Sende bu faturayı görürsün , makbuzuda görürsün , kafana yatmayan bir durum varsa hatta muhasebeyi arayıp - felanca beyfendiye şu malları veriyorum ve gönderiyorum dersiniz teyitini alırsınız adama mallarını verirsiniz ve gödnerirsiniz.
Yok arada bir faturasız satış yapılıyorsa gene sana bir kağıda yazılı fiş gelmiş olması lazım o fişte firmanızın hazırladığı fiş olması lazım ona göre malı verirsin. Genede muhasebeye teyit ettirirsin.
Haftada bir sayımlar yapılır , ona göre vadeli veya nakit ödemeler takip edilir , giriş çıkışlar uygunmu en tepedeki sorumlu müdür kimse kontrollerini yapar o da firma sahiplerine bilgi verir işyeri o şekilde devam eder gider.
Sen kendi başına satış yapamazsın o senin işin değil ?
Prim kazanmak istiyorsan gene yukarıda anlattığımı yapmak zorundasın ki , prim kurallarıda farklıdır öyle firmaların , pazarlamacıya prim verirler , sen bu adamı dışarıdan tanıyıp firmandan mal almaya ikna etti isen ilk önce muhasebeciye söylemen lazım gene yukarıda anlatılan kuralları yerine getirmen lazım. Ona göre muhasebecide sorumlu müdüre söyler sana bir müşteri getirdiğin için satış üzerinden prim verebilirler.
Artık prim usulüde nasılsa o firmanın ona göre davranırlar. Her firmanın farklıdır prim verme şartları.
Sen üstüne vazife olmayan işe kalkışmışsın.
Bir çok firma zaten bu yüzden batıyor. Ne ürettiklerinin sayısını biliyorlar , ne depodan çıkanı düzgün biliyorlar , ne alacaklarını tam biliyorlar arada kontrolsüzlükler olunca firmada batıyor gidiyor.
Senin müdür büyük ihtimal daha önce bu konularda tecrübesi olan birisi , sistemini mecbur kurmak ve firmanın menfaati için korumak zorunda , bunu yapacak ki iş yapabilsinler para kazanabilsinler , zarar etmesinlerki sizlerede emeğinizin karşılığı olan parayı ödeyebilsinler.
Çalışanlar işyerinin menfaatini kollamalı , işyerinin menfaatini kollamazsa o işyeri batar , o işyerinde çalışanlarda işsiz kalırlar , parasız kalırlar.
Sen bence adamdan özür dile firmanın kurallarını , işleyiş sistemini tam bilmiyordum , prim olaylarının nasıl olduğunuda bilmiyorum , yanlış oldu kabul ediyorum de.
Sadece kafama takılan konu senet konusu oldu.

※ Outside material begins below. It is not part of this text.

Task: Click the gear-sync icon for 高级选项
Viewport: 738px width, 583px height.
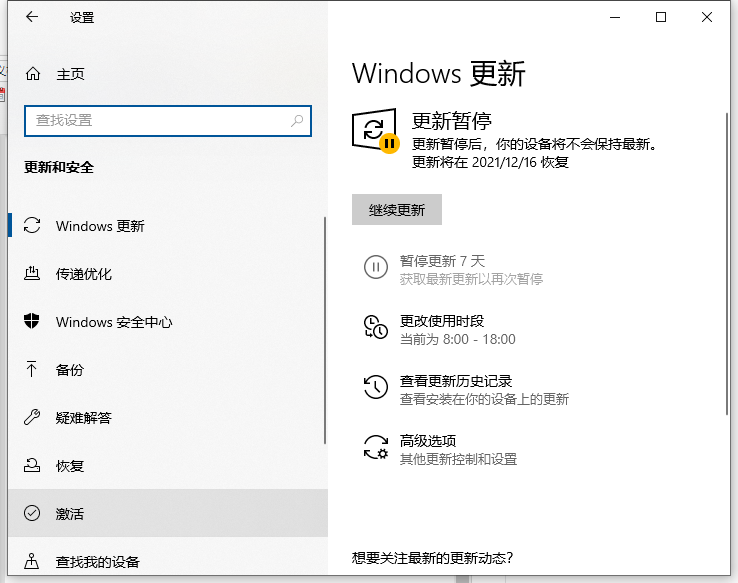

Senet imzalatıp işe alması bana ilginç geldi. Bu iş sonuçta güven meselesidir. Ben işverene 30 bin liralık senet imzalasam bile , sorumlu müdürün olmadığı gün bir arkadaşımı çağırır orada 500 bin liralık mal varsa bir gecede hepsini kaldırır götürürüm.
Ne yapıcak beni bulupta senet karşılığı 30 bin lirayı alıp tamam geçti gittimi diyecek :)
İşe girerken senet imzalama olayına bence hiç gerek yok.
Olay sadece güven ve işe giren kişinin dürüstlüğü meselesi.
Onun parasını alırmı dersen iş sözleşmeside yok diyorsun, ssk lı durumun ne durumda onuda bilmiyoruz , karşılığında mal olarak bir şey vermediği veya borç para vermediği bir senedi zor alır gibi geliyor.
Senet işi çok karışık , şartlara göre değişkenlik gösterir.
İşi mahkemeye dökmeden güzelce anlaşın derim , senedide al başka işyerinde çalış derim.